My brows knitted. “Then why are we slowing?”

“It’s the path—” Airrick, who rode to our left, cut himself off, and I grinned. I knew he was about to call me Maiden. Something he’d done so many times over the last couple of hours that Hawke had threatened to knock him off his horse if he did it one more time. Luckily, he’d caught himself this time. “The path gets uneven here, and there’s a stream, but it’s hard to see through the growth.”

“That’s not all,” Hawke added, his thumb still moving, catching the wool and dragging it in a slow, steady circle.

“It’s not?”

“You see Luddie?” Hawke was talking about one of the Huntsmen who rode to our right. The man hadn’t said much since we left. “He’s keeping an eye out for barrats.”

My lip curled. Barrats weren’t your average rodents. Rumored to be the size of a boar, they were the things of nightmares. “I thought they were all gone.”
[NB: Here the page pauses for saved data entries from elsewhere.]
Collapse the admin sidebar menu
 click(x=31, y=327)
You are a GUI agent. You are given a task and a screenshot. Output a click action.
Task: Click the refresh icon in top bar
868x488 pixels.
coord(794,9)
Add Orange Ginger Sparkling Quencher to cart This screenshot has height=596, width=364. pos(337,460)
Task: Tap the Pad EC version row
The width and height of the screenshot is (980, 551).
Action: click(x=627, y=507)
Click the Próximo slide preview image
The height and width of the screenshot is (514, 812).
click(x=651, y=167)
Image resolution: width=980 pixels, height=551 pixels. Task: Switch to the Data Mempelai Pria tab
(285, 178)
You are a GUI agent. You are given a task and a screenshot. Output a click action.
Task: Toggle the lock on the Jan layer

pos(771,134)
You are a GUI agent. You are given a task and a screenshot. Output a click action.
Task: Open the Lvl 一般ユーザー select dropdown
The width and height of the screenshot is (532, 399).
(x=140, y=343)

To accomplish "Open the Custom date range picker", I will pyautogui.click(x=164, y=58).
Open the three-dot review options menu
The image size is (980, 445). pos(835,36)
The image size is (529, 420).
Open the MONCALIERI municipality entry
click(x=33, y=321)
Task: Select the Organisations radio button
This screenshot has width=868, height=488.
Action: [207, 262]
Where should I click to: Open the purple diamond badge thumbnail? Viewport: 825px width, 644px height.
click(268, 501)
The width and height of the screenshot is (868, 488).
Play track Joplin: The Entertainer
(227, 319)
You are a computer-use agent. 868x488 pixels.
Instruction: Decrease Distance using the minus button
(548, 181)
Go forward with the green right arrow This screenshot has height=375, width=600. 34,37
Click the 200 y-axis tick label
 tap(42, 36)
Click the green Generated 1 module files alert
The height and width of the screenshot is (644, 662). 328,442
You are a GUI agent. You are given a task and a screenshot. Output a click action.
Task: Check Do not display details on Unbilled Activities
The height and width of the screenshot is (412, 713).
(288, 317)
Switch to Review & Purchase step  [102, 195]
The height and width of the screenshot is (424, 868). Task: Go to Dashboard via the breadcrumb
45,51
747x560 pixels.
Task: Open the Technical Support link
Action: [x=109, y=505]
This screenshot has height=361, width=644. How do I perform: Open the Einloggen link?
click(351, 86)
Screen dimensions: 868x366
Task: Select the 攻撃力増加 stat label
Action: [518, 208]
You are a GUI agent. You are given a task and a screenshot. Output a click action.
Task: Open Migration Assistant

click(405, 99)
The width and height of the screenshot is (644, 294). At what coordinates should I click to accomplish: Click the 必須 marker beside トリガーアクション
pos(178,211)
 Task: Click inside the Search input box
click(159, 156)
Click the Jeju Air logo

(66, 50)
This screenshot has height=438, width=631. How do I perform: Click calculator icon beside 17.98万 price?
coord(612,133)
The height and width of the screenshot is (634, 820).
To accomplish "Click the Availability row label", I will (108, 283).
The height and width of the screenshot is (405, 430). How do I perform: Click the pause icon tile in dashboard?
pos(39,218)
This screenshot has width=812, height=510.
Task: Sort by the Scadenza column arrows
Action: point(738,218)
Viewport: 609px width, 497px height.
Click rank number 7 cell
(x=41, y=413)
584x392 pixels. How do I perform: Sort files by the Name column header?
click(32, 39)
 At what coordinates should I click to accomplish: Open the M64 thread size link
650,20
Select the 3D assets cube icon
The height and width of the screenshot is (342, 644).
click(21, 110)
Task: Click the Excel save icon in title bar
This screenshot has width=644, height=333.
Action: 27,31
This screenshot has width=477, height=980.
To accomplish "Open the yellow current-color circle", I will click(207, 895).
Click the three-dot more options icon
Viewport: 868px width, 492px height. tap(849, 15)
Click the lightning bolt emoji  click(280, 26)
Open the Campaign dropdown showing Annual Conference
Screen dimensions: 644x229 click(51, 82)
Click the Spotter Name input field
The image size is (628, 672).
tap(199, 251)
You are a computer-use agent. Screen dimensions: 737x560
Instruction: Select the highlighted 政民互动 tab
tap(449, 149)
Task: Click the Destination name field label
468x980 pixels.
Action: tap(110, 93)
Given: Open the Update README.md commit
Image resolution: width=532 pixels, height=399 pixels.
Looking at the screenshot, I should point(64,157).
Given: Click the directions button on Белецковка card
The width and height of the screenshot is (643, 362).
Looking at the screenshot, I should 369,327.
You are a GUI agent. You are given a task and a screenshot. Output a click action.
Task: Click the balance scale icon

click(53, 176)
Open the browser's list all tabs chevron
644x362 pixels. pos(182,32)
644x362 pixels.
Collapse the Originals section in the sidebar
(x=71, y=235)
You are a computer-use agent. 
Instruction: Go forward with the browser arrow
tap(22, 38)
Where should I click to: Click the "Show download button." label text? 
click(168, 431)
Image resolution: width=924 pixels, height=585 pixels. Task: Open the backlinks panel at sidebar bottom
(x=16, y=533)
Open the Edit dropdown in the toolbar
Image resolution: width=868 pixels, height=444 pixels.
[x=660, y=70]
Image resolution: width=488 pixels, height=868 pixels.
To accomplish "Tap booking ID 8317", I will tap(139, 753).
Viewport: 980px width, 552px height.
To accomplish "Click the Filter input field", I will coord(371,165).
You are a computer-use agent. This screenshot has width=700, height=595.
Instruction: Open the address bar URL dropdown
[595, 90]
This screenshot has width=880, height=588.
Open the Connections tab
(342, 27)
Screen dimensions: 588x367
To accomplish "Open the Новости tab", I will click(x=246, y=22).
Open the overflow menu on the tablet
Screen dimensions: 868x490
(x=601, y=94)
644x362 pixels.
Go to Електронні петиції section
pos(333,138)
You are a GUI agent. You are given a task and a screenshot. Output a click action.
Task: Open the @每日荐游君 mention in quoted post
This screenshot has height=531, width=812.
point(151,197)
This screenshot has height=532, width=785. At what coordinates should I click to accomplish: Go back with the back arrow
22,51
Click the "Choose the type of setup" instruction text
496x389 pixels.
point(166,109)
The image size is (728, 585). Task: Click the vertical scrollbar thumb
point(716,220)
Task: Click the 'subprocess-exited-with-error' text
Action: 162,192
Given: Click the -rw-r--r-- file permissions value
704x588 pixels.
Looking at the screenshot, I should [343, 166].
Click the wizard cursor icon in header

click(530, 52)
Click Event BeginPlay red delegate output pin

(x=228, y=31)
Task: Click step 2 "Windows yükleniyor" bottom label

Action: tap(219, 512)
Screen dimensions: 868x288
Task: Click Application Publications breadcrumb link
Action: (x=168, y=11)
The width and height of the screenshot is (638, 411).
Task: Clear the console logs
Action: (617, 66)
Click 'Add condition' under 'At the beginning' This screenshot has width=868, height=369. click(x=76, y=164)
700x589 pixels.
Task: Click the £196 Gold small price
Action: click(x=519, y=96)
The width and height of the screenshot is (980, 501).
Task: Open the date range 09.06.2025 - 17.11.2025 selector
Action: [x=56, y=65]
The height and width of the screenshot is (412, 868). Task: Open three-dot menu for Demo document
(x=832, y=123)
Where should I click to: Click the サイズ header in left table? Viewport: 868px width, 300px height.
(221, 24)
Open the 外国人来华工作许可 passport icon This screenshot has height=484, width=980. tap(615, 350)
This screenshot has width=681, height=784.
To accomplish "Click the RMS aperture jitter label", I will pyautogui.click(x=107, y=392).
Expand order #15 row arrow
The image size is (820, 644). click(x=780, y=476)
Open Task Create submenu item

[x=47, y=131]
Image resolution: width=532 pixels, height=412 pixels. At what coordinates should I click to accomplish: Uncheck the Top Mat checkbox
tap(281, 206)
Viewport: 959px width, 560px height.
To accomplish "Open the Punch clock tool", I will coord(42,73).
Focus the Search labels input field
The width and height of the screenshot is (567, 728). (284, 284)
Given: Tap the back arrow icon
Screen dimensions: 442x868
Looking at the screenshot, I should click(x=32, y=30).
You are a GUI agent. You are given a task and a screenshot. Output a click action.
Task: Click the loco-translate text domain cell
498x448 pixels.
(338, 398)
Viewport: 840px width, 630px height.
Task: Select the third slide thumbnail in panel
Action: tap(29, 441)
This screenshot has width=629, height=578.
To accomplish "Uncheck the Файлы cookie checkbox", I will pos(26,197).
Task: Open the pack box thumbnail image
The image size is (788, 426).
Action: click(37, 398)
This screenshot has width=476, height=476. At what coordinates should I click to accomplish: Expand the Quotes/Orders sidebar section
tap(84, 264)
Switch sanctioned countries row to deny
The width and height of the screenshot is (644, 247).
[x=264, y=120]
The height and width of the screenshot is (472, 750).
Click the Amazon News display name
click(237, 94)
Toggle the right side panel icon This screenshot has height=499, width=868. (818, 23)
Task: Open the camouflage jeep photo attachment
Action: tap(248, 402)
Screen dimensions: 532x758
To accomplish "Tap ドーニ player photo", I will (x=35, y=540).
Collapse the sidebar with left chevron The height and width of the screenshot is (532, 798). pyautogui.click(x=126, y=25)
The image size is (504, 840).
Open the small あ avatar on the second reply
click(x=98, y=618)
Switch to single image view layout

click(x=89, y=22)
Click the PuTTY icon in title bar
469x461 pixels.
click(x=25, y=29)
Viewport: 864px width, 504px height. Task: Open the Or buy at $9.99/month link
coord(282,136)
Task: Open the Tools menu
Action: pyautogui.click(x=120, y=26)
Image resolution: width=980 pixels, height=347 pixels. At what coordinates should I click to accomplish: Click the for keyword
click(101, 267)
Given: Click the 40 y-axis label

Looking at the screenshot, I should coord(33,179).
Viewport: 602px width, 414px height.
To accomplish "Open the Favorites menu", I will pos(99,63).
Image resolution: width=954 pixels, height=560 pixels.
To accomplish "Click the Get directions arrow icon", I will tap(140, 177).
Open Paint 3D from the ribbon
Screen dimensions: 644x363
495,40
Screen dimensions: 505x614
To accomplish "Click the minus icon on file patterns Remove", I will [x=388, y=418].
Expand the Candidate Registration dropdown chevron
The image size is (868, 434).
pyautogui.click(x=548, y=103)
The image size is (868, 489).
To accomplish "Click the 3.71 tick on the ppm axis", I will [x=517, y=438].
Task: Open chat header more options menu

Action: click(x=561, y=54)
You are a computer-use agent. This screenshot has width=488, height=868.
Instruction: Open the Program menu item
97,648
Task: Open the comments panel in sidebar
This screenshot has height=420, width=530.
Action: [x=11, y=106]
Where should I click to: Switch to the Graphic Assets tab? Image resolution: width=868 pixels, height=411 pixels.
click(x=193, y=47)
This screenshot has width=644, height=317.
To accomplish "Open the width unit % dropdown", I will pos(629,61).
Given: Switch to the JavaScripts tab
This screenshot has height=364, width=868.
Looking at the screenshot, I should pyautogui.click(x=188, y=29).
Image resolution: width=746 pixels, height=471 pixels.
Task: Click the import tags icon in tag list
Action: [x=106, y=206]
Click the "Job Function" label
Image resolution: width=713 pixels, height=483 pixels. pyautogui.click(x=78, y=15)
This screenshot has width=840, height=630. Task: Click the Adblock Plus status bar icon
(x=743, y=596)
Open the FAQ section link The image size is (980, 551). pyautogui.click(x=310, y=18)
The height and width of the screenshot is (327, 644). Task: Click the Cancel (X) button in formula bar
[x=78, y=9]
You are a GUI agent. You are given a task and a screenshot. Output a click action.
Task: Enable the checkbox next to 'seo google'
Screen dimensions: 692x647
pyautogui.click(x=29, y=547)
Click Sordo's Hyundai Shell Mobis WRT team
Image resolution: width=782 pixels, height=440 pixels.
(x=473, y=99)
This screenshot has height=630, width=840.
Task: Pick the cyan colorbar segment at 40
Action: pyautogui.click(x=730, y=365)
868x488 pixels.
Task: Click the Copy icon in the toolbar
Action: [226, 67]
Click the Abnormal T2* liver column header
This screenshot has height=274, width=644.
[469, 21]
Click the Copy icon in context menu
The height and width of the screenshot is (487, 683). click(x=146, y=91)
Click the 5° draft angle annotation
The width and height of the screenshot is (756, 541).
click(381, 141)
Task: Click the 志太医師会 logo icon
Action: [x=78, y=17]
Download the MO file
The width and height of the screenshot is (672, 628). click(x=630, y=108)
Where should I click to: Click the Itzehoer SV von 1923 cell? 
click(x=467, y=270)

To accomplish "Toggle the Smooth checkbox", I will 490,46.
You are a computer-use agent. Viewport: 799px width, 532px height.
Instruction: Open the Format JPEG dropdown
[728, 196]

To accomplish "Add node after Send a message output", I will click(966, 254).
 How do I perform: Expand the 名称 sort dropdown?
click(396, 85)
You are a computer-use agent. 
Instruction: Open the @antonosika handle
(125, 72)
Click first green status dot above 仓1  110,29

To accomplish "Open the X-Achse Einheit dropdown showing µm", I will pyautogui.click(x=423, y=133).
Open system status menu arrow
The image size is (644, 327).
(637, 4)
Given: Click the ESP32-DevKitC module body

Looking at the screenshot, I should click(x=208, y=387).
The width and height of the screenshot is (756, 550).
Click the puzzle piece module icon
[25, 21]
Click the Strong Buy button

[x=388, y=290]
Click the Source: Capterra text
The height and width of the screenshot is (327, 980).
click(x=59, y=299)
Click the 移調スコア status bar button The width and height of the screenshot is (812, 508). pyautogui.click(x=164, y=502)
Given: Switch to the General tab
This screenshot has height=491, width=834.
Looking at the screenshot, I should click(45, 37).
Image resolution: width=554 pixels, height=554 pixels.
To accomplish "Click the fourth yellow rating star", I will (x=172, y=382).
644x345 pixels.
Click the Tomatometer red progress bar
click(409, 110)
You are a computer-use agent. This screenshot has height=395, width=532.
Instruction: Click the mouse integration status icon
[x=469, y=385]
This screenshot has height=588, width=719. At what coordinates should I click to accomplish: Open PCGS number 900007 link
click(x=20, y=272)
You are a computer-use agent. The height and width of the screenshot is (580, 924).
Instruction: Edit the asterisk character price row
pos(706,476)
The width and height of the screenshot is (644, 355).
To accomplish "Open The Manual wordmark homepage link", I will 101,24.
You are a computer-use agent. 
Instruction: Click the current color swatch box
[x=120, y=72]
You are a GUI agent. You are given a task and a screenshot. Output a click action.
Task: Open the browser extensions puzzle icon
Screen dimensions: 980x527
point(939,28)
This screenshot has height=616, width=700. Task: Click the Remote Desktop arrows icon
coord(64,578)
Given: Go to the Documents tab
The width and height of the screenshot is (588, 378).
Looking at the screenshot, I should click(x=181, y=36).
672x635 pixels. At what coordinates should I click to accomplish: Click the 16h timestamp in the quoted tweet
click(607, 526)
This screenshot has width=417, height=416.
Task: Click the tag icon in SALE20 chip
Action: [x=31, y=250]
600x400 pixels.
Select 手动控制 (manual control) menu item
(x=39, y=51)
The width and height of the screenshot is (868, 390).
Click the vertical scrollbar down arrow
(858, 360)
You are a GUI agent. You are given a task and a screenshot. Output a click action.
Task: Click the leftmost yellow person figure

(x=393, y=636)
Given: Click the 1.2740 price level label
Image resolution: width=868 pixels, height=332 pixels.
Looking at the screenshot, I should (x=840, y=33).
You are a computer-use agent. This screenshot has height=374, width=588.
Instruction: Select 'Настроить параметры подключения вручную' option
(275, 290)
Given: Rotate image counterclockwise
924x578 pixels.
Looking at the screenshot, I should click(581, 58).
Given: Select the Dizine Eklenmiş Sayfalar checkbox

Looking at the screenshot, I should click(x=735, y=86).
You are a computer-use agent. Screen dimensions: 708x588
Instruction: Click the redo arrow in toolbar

“They’re the only thing the Craven won’t eat.”

Didn’t that say something? I shuddered. “How many do you think are out here?”

“I don’t know.” Hawke’s arm tightened around my waist, and I had a feeling he knew exactly how many.

I looked at Airrick.

He averted his gaze.

“Do you know how many, Airrick?”

“Eh, well, I know there used to be more,” he said, sending a nervous glance at Hawke. He immediately faced forward. “They didn’t used to be a problem, you know? Or at least that was what my grandfather told me when I was a boy. He lived out here. One of the last ones.”

“Really?”

Airrick nodded as Hawke’s thumb continued moving. “He grew corn and tomatoes, beans and potatoes.” A faint smile appeared. “He would tell me that the barrats used to be nothing more than a nuisance.”

“I can’t imagine rats that weigh nearly two hundred pounds being only a nuisance.”

“Well, they were just scavengers and were more scared of people than we were afraid of them,” Airrick explained. I was confident that I would be scared of them, whether they left people alone or not. “But with everyone moving out, they lost their…”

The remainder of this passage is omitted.